_EXERCISE:_ Among the entries below, how many lines include "computer"? Answer with the number only.
--- START ---
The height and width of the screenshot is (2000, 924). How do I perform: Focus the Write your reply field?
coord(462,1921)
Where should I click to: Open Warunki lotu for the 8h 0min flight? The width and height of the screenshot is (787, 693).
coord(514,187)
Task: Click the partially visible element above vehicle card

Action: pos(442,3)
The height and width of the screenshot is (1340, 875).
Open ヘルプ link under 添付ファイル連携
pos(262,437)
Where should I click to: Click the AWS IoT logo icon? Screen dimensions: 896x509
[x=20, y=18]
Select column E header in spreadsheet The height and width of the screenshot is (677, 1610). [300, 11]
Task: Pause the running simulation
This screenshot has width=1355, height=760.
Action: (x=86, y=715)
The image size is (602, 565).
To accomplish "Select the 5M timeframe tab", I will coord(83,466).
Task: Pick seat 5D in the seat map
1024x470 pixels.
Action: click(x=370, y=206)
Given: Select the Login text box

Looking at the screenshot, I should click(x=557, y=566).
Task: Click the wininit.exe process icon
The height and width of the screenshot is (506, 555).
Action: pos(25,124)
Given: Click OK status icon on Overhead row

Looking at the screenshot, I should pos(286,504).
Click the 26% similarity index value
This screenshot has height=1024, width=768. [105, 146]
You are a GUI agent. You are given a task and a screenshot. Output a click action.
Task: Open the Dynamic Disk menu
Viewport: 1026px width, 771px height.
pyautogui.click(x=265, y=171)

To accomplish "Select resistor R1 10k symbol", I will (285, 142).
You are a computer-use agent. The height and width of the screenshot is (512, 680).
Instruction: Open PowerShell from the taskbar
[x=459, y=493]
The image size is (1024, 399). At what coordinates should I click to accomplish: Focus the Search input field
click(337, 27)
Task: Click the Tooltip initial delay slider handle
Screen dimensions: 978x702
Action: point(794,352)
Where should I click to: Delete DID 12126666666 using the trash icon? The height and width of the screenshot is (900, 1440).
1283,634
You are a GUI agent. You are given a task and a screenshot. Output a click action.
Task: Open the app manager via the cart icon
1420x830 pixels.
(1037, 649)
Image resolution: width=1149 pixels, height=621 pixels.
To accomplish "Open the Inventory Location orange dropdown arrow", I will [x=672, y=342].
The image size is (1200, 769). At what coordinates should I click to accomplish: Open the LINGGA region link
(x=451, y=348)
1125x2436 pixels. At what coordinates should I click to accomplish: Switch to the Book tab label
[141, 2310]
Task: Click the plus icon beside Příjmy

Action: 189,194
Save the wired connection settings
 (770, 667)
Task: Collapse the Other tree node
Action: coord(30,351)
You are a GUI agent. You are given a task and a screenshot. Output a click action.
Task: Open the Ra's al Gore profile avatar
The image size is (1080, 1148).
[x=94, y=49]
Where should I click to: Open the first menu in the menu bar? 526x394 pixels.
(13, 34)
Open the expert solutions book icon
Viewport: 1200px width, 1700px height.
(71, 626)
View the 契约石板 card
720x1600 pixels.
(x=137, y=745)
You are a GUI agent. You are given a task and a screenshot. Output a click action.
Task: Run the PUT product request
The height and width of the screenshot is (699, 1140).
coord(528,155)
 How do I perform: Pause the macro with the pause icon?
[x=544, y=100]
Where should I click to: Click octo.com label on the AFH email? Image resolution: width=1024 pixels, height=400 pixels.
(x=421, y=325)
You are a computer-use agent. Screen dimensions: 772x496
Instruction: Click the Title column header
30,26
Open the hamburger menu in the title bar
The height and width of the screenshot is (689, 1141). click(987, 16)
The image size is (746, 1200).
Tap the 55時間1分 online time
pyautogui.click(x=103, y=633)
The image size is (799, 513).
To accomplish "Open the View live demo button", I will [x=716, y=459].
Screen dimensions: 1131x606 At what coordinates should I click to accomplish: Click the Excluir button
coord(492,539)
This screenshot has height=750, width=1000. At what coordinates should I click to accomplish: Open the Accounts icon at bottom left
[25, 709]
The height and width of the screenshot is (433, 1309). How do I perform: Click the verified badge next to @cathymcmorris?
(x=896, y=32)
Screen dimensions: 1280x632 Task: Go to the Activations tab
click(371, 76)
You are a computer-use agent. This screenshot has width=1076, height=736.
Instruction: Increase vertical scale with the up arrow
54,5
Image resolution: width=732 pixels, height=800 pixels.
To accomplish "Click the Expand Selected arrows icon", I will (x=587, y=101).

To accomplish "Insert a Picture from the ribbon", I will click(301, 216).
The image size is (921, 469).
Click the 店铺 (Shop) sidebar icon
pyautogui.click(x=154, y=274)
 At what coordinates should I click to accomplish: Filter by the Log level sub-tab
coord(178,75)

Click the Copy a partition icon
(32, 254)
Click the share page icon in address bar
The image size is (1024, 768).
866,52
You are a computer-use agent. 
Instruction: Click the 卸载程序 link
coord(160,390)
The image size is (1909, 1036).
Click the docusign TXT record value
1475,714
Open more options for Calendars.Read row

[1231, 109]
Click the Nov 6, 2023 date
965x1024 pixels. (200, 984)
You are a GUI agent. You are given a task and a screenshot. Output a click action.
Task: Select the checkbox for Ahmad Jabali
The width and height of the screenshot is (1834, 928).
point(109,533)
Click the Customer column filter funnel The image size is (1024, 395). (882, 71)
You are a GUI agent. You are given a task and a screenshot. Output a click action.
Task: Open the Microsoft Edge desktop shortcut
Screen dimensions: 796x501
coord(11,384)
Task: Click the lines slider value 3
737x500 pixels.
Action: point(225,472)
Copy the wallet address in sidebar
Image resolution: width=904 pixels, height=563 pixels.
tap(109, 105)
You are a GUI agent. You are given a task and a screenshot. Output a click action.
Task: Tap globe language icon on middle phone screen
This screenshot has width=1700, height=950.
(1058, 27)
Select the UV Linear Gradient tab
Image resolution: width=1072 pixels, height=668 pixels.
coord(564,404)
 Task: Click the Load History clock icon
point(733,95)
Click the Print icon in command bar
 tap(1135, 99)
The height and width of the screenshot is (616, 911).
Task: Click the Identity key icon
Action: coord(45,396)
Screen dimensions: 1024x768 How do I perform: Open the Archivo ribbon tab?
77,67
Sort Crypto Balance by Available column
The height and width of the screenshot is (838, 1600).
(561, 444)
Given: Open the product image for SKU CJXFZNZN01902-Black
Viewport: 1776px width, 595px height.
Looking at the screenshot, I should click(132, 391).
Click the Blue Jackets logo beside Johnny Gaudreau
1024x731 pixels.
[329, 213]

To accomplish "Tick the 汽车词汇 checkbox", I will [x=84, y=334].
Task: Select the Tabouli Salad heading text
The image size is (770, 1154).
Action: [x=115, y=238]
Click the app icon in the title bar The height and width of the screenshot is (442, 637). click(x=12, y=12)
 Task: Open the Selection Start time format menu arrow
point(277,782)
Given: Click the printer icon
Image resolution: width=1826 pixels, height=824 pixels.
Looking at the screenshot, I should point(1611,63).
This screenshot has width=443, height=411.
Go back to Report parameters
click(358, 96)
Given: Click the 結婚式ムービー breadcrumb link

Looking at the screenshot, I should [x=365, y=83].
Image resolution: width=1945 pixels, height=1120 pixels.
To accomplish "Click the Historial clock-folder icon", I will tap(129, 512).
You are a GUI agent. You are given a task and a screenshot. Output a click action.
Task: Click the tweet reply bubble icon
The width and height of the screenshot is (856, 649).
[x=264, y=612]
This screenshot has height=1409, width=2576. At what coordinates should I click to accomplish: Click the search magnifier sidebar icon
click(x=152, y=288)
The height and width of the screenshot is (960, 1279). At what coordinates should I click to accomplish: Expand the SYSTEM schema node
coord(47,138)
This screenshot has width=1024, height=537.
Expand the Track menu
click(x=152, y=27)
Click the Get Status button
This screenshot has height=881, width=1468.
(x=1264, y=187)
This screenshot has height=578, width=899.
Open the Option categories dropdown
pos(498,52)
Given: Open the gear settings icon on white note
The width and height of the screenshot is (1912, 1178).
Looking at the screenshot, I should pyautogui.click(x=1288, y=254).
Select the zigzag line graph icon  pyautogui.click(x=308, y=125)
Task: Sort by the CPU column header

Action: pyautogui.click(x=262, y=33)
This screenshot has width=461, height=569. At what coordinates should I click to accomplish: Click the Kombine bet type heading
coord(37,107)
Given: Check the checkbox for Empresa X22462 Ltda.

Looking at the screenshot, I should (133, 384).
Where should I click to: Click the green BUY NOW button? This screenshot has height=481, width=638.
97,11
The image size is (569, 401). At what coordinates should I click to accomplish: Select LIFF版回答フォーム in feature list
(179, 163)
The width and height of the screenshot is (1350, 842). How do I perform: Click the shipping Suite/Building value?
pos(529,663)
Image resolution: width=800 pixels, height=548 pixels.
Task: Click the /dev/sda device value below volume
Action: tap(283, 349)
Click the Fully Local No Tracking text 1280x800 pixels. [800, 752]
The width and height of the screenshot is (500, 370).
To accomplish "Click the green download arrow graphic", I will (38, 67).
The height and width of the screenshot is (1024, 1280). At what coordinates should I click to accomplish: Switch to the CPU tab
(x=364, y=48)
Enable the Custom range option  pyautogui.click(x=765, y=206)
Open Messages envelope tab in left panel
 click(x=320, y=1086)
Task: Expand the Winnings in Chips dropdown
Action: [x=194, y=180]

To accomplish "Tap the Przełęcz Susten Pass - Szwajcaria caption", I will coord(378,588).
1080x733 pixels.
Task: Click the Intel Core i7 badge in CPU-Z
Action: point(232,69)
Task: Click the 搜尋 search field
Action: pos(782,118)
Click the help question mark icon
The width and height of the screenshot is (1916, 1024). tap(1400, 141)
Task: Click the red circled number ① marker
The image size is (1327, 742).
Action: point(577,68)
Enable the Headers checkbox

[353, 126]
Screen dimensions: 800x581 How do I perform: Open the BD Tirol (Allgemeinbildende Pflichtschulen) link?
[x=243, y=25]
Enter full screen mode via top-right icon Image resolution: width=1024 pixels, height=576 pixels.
--- END ---
_EXPECTED ANSWER:_ 4